Assisted suicide: Opting out, together

Last week Joan and Edward Downes took lethal doses of sodium pentobarbital and died peacefully together. She had terminal cancer. He had no life-threatening health problems.

’Til death us do part, go the words of the vow. But for famed British choreographer Joan Downes, 74, and her husband, the conductor Sir Edward Downes, 85, the prospect of parting at death was just too painful, said Anna Blundy in the London Times. When the couple recently learned that Joan had terminal cancer, Edward decided he couldn’t live without her. So they traveled to a clinic in Switzerland, where assisted suicide is legal, and last week the Downeses said goodbye to their children and took lethal doses of sodium pentobarbital. Holding hands, they quickly fell unconscious and died peacefully. It was a romantic, “very Romeo and Juliet–ish” end to a 54-year marriage, said Matt Schofield in The Kansas City Star, but an ethically troubling one, as well. Edward may have been increasingly frail and losing his sight and hearing, but he had no life-threatening health problems of his own. It’s one thing for the terminally ill to be able to choose assisted suicide, but should it be legal for a person to kill himself as an alternative to suffering a broken heart?

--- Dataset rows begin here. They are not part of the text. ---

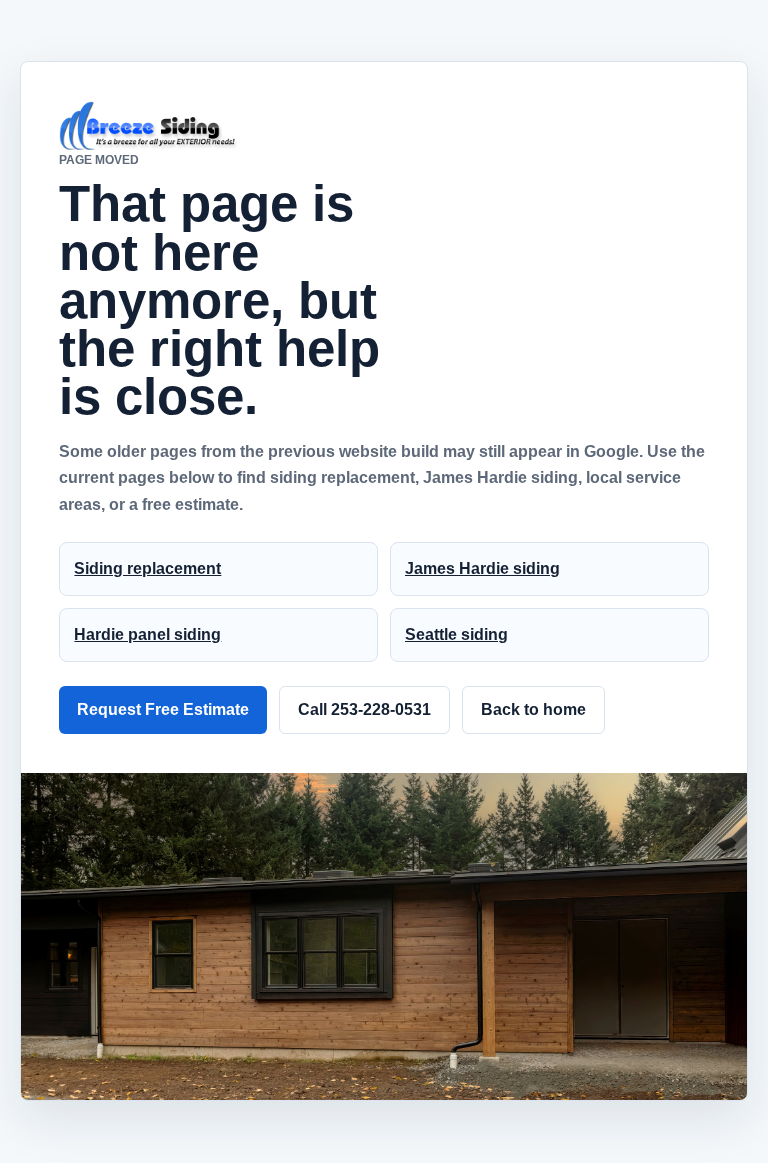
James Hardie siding (482, 568)
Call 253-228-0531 (364, 709)
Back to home (533, 709)
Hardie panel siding (147, 634)
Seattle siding (456, 634)
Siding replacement (147, 568)
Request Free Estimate (163, 709)
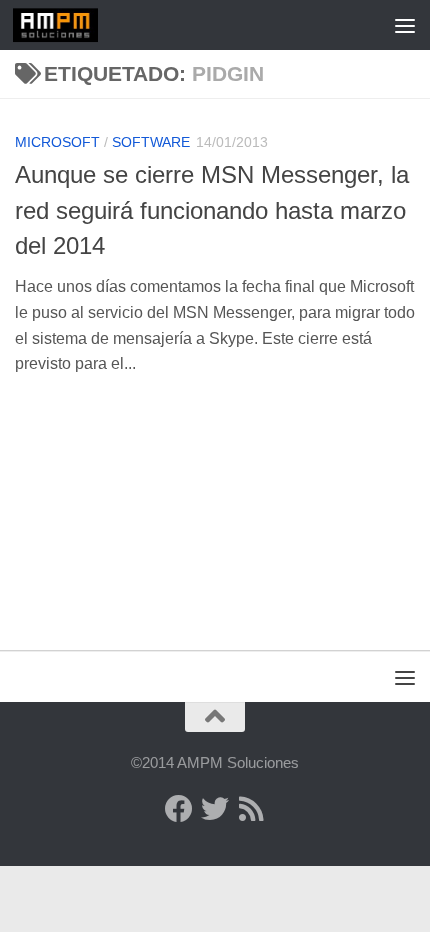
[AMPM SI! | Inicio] (70, 25)
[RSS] (251, 809)
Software (151, 142)
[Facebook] (179, 809)
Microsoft (57, 142)
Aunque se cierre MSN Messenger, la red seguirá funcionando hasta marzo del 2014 (212, 210)
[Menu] (405, 25)
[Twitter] (215, 809)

How dare anyone question this “brave decision,” said Melanie Reid in the London Times. When two people have been happily married for as long as the Downeses, they effectively “become like two halves of one person.” Edward did not want to live without his beloved Joan—especially since his encroaching deafness had already robbed the famed conductor of music, his other great love. As for Edward’s lack of “major health problems,” said Kerry Howley in, the prognosis for an 85-year-old man in obvious decline is not appreciably brighter than that of a terminal cancer patient. “Is there really an ethical difference between his choice and that of his cancer-stricken wife?”

Yes, actually, there is, said The Economist in an editorial. If we allow assisted suicide for people whose only affliction is being old, we run a huge risk that “greedy relations will put pressure on the elderly to choose to die” for the convenience and enrichment of their heirs. And this isn’t just about the elderly, said Roger Boyes, in the London Times. Once we declare assisted suicide a universal right, available on demand, a line will form of people struggling with depression, spinal cord injuries, debilitating handicaps, and existential despair. To tell these people, Fine, kill yourselves if you like, would be to “cheapen life”—and to diminish our own humanity.